### YOUR OBJECTIVE
Your reply should consist solely of the lines from the start of the material below through the line containing "You are a computer-use agent. The height", reproduced exactly.

### RECORD SET
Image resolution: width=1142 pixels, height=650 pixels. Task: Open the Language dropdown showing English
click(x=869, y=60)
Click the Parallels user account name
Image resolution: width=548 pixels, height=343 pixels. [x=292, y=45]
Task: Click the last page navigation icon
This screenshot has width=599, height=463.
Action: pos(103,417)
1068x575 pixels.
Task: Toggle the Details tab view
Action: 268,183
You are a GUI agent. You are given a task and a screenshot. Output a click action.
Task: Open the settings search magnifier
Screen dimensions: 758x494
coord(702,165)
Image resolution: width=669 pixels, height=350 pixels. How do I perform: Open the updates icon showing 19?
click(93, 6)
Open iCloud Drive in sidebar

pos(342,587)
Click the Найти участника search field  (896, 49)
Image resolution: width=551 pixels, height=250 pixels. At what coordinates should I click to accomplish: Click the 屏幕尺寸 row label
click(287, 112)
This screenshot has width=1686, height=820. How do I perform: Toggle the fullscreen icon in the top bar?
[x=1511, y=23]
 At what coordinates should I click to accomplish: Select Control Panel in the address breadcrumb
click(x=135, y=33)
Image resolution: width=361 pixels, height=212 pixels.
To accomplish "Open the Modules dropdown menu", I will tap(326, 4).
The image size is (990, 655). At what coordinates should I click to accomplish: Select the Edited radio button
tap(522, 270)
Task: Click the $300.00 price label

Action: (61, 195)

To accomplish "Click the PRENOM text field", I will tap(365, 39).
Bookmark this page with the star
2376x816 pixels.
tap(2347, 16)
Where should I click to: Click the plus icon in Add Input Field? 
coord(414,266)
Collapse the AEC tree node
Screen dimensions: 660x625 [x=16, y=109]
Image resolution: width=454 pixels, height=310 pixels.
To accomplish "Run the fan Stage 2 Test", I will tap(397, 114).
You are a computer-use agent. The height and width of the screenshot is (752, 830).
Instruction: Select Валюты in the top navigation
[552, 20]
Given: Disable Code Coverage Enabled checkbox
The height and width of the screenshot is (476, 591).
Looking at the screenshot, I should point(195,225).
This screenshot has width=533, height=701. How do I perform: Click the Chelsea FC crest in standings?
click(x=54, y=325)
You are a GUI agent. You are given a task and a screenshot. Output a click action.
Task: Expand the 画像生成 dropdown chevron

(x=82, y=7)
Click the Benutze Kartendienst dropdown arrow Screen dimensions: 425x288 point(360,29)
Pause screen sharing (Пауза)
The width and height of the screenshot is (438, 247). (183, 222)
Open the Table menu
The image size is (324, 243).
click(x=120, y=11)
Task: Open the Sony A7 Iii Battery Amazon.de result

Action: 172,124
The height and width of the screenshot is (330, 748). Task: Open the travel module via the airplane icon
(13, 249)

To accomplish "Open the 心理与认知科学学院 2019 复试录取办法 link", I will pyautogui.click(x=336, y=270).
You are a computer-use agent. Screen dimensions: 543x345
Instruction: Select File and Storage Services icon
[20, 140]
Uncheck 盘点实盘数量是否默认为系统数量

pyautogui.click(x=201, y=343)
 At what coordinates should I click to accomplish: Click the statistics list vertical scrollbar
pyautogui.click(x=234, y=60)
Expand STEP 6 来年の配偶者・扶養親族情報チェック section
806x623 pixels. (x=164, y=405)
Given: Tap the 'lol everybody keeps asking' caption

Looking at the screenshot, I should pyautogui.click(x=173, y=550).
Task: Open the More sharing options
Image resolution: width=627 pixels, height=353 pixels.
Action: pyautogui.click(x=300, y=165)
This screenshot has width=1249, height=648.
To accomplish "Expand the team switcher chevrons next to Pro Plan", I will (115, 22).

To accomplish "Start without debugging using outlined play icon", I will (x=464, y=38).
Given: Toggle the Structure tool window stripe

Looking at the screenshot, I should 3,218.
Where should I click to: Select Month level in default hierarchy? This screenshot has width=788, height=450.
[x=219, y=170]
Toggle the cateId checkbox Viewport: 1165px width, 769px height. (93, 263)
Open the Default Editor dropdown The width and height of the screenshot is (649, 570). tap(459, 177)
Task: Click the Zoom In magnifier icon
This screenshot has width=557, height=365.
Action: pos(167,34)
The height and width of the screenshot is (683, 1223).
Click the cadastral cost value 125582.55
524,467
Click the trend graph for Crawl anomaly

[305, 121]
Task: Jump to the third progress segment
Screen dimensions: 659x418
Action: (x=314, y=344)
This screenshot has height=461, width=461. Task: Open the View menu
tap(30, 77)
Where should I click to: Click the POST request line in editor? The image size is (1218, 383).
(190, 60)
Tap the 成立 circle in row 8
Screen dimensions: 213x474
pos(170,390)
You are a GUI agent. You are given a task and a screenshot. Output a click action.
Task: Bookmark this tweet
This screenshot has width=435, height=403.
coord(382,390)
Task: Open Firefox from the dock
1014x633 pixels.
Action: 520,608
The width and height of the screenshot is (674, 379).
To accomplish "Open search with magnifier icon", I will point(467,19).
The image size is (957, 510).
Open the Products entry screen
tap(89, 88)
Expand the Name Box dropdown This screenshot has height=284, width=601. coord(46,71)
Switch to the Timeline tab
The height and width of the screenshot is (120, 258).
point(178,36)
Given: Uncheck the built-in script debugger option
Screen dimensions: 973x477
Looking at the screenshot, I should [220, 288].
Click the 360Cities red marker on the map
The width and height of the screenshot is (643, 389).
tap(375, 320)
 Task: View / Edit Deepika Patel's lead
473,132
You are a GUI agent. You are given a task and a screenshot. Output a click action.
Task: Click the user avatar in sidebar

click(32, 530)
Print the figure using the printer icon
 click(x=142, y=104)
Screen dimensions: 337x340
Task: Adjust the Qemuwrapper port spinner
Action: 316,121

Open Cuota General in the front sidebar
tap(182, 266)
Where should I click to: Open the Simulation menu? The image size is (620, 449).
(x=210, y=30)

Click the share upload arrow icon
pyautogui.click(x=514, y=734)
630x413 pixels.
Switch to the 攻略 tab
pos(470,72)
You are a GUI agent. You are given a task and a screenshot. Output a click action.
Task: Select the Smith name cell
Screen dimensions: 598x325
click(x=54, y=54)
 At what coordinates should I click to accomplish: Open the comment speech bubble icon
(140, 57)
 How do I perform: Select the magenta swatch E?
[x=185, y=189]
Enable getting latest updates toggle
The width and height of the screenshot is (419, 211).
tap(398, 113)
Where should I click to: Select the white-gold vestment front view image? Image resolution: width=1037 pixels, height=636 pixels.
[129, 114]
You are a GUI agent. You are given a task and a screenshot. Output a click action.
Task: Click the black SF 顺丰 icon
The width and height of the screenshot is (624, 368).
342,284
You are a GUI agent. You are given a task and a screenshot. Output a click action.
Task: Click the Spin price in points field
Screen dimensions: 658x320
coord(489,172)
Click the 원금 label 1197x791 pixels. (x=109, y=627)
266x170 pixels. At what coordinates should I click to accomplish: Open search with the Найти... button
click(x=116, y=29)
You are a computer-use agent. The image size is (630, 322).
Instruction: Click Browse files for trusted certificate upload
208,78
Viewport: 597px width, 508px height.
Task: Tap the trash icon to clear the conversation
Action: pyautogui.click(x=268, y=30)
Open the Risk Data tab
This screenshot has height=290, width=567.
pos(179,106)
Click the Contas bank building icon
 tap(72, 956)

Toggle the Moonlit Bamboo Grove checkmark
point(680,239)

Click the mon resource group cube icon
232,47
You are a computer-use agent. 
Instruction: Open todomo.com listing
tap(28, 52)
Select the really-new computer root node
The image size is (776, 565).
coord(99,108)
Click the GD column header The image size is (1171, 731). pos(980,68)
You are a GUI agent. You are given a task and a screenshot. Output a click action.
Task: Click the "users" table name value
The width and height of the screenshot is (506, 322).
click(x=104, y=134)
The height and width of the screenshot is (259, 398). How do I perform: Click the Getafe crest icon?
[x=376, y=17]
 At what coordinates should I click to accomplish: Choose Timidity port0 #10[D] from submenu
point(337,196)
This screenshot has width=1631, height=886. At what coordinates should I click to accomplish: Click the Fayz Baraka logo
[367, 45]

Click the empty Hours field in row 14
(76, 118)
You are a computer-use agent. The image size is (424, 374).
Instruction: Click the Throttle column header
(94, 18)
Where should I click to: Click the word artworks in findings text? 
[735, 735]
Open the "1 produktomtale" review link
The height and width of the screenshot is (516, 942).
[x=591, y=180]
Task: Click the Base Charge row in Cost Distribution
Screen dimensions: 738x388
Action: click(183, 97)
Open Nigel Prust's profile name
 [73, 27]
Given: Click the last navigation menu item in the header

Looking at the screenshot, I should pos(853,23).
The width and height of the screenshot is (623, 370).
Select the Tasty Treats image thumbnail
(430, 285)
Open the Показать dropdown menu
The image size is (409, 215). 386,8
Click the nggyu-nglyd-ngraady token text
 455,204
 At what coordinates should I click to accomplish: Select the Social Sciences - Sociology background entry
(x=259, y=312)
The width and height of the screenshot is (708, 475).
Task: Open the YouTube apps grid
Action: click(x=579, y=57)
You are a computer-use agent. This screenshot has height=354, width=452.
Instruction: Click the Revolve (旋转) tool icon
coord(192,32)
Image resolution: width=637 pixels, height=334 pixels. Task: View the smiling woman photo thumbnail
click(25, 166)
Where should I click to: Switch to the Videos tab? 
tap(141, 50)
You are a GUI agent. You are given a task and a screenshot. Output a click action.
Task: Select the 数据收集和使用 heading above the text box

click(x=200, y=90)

### SOLUTION FOR THIS TASK
Image resolution: width=1142 pixels, height=650 pixels. Task: Open the Language dropdown showing English
click(x=869, y=60)
Click the Parallels user account name
Image resolution: width=548 pixels, height=343 pixels. [x=292, y=45]
Task: Click the last page navigation icon
This screenshot has width=599, height=463.
Action: pos(103,417)
1068x575 pixels.
Task: Toggle the Details tab view
Action: 268,183
You are a GUI agent. You are given a task and a screenshot. Output a click action.
Task: Open the settings search magnifier
Screen dimensions: 758x494
coord(702,165)
Image resolution: width=669 pixels, height=350 pixels. How do I perform: Open the updates icon showing 19?
click(93, 6)
Open iCloud Drive in sidebar

pos(342,587)
Click the Найти участника search field  (896, 49)
Image resolution: width=551 pixels, height=250 pixels. At what coordinates should I click to accomplish: Click the 屏幕尺寸 row label
click(287, 112)
This screenshot has width=1686, height=820. How do I perform: Toggle the fullscreen icon in the top bar?
[x=1511, y=23]
 At what coordinates should I click to accomplish: Select Control Panel in the address breadcrumb
click(x=135, y=33)
Image resolution: width=361 pixels, height=212 pixels.
To accomplish "Open the Modules dropdown menu", I will tap(326, 4).
The image size is (990, 655). At what coordinates should I click to accomplish: Select the Edited radio button
tap(522, 270)
Task: Click the $300.00 price label

Action: (61, 195)

To accomplish "Click the PRENOM text field", I will tap(365, 39).
Bookmark this page with the star
2376x816 pixels.
tap(2347, 16)
Where should I click to: Click the plus icon in Add Input Field? 
coord(414,266)
Collapse the AEC tree node
Screen dimensions: 660x625 [x=16, y=109]
Image resolution: width=454 pixels, height=310 pixels.
To accomplish "Run the fan Stage 2 Test", I will tap(397, 114).
You are a computer-use agent. The height and width of the screenshot is (752, 830).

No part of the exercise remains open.